As developers, part of our job is ensuring system stability long after we are finished writing code. It is our responsibility to ensure the next developer in our place doesn't inherit a system littered with landmines and that our customers' data integrity and privacy is always a top priority. Today's Fun MySQL fact of the day is going change gears and focus on a question that I am frequently asked: should I use INSERT ... ON DUPLICATE KEY UPDATE. In general, my answer is "no," and this is especially true in any multi-tenant database. To find out why, let's look at a simple example that is somewhat representative of a not-terribly-uncommon table:

CREATE TABLE secrets(
    id INT AUTO_INCREMENT PRIMARY KEY,
    global_secret_number INT NOT NULL UNIQUE,
    account_id INT NOT NULL UNIQUE,
    secret VARCHAR(50) NOT NULL
);
INSERT INTO secrets VALUES(0, 1, 10, 'account 10''s secret');
INSERT INTO secrets VALUES(0, 2, 20, 'account 20''s secret');

In this example, global_secret_number and account_id both have separate UNIQUE secondary indices. This means no two rows in the entire table may have the same value for either column. In InnoDB, indexes are created in the order they are specified, and, when inserting data, InnoDB inserts into the PRIMARY index first (where the data is stored), followed by the rest of the indices in the order in which they were created.
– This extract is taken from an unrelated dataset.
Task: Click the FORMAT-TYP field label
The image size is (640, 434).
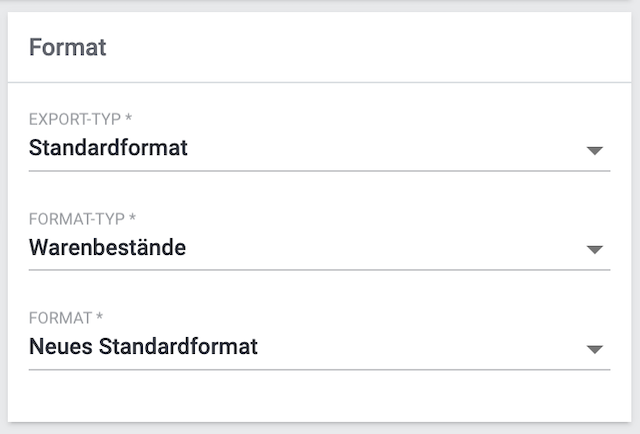Action: tap(76, 219)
Sometimes, we'll want to insert a row that might already exists; and, in some of those cases, we may just want to update it to bring it up to date. Enter INSERT ... ON DUPLICATE KEY UPDATE, which does exactly that on either the primary key or the first UNIQUE index that matches. Let's try:

INSERT INTO secrets(global_secret_number, account_id, secret)
VALUES(1, 20, 'account 20''s new secret')
ON DUPLICATE KEY UPDATE secret = 'account 20''s new secret';

When we run this, we may expect a couple things:

But what will happen is probably not what we want: account_id=10 gets the new secret and we have a data leakage incident. Worse, account_id=20 likely won't ever know! That is not fun.

So, even if your schema doesn't allow for this behaviour today, it might in the future. So, keep the next person in your thoughts and, instead of using an ON DUPLICATE KEY UPDATE, do a SELECT (preferably on a replica) and INSERT or UPDATE by primary key accordingly, safely handling the rare duplicate key error in your code.